We assessed the prevalence and characteristics of type 1 diabetes defined by early insulin requirement and severe endogenous insulin deficiency in an insulin-treated population cohort.
Participants
583 participants from the population-based Exeter Diabetes Alliance for Research in England (DARE) cohort met the following inclusion criteria: diagnosed with diabetes after 30 years of age, insulin treated and with a C-peptide measurement available. Participants with previous pancreatic pathology (n = 2) were excluded from analysis. To allow for comparison with young-onset type 1 diabetes, we assessed a further cohort of 220 DARE participants with age of diabetes diagnosis ≤30 years who met the study criteria for type 1 diabetes (ESM Fig. 1; see below).
The DARE study was approved by the South West ethics committee (UK). Participants gave informed consent.
Assessment of clinical characteristics
Clinical history was self-reported by participants in an interview with a research nurse, and height and weight were measured at a median diabetes duration of 13 years. Time to insulin was defined as immediate if within 2 weeks of diagnosis.
Laboratory analysis
Non-fasting (random) C-peptide, islet autoantibodies (GAD, zinc transporter protein 8 [ZnT8], islet antigen 2 [IA2]) and a type 1 diabetes genetic risk score (T1DGRS) were assessed in all included participants, as previously described (see ESM methods) [6, 7]. Where multiple C-peptide measurements were available (70% of participants, median 3 values per participant), the median value was used. Median duration at islet autoantibody and C-peptide assessment was 13 and 16 years respectively (ESM Methods).
Definition of diabetes type
Type 1 diabetes was defined as continuous insulin treatment commenced within 3 years of diagnosis and severe insulin deficiency defined by a non-fasting C-peptide <200 pmol/l. Insulin-treated type 2 diabetes was defined as current insulin treatment with a C-peptide ≥600 pmol/l and a duration of diabetes of over 3 years at C-peptide measurement. Participants who were insulin treated and with a C-peptide level ≥200–<600 pmol/l (n = 115, median 48 months from diagnosis to insulin therapy) were considered indeterminate and were not included in analysis (ESM Fig. 1) [5].
Statistical analysis
Data were assessed visually for distribution. Data for all continuous variables except age were not normally distributed; therefore, data are presented as median and interquartile range (IQR), unless otherwise stated.
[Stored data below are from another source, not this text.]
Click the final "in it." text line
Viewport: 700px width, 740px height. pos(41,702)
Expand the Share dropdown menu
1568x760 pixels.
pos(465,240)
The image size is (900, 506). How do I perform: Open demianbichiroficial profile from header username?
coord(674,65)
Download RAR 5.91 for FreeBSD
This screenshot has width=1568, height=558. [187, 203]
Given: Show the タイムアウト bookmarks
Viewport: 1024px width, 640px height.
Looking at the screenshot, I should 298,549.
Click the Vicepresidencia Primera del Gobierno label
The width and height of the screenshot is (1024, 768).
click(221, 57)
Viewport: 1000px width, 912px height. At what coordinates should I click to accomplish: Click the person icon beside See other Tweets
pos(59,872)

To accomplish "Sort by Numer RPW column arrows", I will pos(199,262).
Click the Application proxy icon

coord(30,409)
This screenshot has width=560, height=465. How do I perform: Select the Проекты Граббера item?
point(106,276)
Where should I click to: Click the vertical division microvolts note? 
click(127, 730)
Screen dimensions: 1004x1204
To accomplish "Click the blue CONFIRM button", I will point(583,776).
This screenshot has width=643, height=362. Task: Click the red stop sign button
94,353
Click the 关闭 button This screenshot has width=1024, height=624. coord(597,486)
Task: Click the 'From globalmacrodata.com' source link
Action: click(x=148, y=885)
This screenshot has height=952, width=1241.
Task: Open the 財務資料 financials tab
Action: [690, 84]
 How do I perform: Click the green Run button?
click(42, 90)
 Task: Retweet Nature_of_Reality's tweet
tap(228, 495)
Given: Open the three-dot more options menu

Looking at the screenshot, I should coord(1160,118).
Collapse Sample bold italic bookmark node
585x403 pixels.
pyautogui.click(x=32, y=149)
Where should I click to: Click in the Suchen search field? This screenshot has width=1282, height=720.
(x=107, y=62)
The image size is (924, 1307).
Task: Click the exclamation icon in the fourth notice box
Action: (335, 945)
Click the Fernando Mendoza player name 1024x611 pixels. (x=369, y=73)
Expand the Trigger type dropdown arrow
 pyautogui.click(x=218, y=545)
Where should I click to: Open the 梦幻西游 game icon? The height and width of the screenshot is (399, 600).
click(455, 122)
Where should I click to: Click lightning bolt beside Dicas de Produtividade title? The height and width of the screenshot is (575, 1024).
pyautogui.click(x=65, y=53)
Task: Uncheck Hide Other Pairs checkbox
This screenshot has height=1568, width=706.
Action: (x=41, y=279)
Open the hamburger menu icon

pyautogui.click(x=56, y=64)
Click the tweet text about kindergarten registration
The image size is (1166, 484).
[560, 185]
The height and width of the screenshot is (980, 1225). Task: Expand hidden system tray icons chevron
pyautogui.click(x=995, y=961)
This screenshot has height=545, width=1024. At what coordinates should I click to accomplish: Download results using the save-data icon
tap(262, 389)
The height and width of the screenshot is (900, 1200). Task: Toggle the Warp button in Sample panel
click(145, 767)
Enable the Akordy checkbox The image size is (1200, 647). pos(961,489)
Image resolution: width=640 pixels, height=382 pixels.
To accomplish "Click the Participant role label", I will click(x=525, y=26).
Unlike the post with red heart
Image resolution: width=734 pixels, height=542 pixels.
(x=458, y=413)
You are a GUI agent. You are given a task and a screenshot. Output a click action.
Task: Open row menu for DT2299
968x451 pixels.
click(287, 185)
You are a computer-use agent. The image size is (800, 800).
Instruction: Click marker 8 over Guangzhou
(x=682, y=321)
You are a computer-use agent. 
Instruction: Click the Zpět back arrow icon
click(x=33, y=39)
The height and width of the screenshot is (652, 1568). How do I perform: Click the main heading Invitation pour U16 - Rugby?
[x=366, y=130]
We compared the clinical characteristics, islet autoantibody status and T1DGRS of participant groups defined by C-peptide, initial insulin treatment (within 2 weeks of diagnosis) and age at diagnosis using the Wilcoxon rank-sum test for continuous variables and χ2 analysis for comparison of categorical characteristics. All analyses were performed using Stata 15 (StataCorp LP, College Station, TX, USA).